This page provides important information on how to use and interpret the Plan Visualization using Google Earth. Please read through this before continuing on to the visualization. The projects shown in this visualization reflect the 2034 Long Range Transportation Plan (LRTP) candidate projects. Check back later for the updated visualization of prioritized projects included in the 2034 LRTP.
Google Earth is a free-of-charge downloadable virtual Earth program. It constructs this virtual Earth by dynamically piecing together a series of aerial and satellite photographs. Google Earth allows users to zoom in and out, and pan across the Earth's surface. It also allows information providers of all kinds to publish geo-spatial information that overlays with the virtual Earth background of aerial and satellite photographs.
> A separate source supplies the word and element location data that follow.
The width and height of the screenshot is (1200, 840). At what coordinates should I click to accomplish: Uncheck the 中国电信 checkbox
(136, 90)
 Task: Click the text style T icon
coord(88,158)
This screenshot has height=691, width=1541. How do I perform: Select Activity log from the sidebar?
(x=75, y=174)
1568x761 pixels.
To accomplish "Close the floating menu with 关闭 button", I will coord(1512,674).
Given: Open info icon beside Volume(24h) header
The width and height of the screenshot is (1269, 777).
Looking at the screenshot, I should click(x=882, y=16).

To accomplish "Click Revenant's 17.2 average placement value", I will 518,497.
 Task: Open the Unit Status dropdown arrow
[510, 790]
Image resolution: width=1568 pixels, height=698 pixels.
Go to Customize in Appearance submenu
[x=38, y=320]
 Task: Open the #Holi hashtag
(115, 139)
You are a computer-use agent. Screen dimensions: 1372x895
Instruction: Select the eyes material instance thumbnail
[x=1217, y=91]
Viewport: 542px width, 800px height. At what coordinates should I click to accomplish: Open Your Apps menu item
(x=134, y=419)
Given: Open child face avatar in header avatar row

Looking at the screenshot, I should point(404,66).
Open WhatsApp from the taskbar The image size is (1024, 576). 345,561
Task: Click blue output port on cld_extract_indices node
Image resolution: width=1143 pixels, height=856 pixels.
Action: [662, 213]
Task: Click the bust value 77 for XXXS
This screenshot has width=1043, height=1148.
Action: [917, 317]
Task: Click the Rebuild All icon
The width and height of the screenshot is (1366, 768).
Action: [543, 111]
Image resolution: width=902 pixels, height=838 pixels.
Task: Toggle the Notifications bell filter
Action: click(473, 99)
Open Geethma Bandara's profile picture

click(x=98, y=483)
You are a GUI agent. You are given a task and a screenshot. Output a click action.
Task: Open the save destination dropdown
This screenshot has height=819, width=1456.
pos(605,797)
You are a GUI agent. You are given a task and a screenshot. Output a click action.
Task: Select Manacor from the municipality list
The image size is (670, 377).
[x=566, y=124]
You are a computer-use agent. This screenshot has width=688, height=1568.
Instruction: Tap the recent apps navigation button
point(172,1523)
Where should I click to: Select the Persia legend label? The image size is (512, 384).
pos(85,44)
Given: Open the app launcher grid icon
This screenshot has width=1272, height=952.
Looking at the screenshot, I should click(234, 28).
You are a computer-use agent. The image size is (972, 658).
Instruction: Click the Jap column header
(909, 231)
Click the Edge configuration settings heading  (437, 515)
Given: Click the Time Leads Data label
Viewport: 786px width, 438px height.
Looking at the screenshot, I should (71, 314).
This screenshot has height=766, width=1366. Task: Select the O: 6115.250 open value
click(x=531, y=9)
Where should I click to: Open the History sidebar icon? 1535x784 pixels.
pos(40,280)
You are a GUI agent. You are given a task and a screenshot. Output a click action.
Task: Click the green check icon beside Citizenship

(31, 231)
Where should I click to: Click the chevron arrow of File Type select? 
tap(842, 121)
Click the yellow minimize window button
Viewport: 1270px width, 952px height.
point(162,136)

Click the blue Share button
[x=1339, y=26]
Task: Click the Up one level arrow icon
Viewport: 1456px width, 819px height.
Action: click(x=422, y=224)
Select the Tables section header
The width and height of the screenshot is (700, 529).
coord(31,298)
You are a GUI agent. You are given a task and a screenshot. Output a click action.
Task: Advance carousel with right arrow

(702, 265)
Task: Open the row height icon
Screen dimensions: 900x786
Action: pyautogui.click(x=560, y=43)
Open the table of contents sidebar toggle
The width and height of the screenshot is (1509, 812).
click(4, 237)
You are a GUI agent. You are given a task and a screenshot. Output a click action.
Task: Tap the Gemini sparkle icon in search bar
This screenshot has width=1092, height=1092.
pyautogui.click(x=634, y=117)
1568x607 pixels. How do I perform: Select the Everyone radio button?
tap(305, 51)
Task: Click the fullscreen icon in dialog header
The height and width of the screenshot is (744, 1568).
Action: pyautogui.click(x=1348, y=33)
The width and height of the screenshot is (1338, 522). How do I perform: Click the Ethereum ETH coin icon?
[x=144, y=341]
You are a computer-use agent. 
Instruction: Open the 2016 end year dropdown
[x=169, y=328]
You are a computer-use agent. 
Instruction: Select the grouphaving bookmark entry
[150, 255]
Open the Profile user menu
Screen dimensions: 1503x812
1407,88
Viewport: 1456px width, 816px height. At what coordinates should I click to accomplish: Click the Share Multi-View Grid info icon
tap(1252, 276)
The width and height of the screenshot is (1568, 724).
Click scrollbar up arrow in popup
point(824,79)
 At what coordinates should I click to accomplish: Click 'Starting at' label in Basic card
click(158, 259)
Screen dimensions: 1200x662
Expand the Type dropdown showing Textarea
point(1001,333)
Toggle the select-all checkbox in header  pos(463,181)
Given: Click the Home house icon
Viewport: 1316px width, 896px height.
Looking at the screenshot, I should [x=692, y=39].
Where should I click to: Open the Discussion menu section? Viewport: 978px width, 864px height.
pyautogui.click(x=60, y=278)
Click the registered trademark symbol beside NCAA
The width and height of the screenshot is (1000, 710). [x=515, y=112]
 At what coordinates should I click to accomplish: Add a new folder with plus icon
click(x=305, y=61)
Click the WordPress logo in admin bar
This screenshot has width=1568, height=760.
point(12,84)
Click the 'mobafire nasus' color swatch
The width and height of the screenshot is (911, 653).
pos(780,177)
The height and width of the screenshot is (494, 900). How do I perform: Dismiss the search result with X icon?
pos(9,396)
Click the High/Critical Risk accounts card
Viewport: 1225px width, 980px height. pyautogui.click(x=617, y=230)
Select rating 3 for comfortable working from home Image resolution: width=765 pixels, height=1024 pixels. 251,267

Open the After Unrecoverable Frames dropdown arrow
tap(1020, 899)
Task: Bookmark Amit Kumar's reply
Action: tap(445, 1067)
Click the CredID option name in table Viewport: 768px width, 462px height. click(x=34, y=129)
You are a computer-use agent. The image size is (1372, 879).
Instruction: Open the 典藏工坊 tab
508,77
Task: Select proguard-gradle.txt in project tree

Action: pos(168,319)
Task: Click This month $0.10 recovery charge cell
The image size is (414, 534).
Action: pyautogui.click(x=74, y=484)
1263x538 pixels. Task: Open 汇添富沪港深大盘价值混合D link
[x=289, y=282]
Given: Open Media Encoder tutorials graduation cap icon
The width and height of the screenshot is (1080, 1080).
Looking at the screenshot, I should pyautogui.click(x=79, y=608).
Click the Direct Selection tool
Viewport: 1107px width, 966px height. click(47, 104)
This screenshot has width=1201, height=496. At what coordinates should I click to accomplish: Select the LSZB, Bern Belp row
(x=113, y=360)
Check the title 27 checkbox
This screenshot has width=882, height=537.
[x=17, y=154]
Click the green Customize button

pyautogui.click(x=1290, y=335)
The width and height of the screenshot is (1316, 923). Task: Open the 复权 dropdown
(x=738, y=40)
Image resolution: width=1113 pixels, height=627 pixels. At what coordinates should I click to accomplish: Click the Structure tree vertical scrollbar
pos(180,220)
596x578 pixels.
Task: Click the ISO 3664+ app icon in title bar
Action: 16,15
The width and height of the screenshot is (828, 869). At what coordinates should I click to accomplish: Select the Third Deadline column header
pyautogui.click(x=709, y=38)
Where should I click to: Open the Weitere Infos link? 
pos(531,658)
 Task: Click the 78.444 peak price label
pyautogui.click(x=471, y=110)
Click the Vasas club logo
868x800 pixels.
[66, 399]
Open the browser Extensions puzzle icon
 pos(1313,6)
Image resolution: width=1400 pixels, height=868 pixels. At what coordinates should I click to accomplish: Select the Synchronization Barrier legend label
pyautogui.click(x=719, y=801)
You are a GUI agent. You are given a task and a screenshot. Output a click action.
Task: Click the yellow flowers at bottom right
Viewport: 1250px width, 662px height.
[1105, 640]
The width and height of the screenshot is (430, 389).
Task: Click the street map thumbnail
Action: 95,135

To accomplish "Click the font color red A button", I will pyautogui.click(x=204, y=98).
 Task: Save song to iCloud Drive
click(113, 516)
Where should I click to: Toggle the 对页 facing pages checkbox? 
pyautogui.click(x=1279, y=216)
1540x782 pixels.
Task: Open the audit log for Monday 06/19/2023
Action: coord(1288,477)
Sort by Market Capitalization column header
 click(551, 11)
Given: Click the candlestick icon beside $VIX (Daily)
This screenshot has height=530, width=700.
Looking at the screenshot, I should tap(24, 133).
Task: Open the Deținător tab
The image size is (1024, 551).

Google Earth is NOT real-time. The photography presented by Google Earth is static. Depending on what part of the Earth you are viewing, the aerial photography may be several years old.
For more information about Google Earth, please read their Frequently Asked Questions (FAQ)
Why Google Earth?
SAFETEA-LU specifies that MPOs such as the HRTPO must use enhanced visualization techniques in their planning and outreach efforts. HRTPO staff has recommended using Google Earth as one tool in its efforts towards better visualization of the Plan as well as other planning activities.
How to get Google Earth
Google Earth is embedded in our website for a web-based user experience, as well as a file download format for desktop based user experience. Click HERE for the website based user experience. For the desktop based user experience, the user will need to download Google Earth, which can be downloaded free-of-charge from the Google Earth website. It is available for PC, Mac and Linux. After downloading Google Earth, click HERE for the KMZ file or HERE for the KML file.
The basics of Google Earth
The Google Earth Product Tour provides a good introduction to using Google Earth.
One Google Earth feature that is not described in the tour is how to use a scroll-wheel mouse with Google Earth. When using Google Earth with a scroll-wheel mouse, one can use the scroll-wheel to easily zoom in and out of the Earth.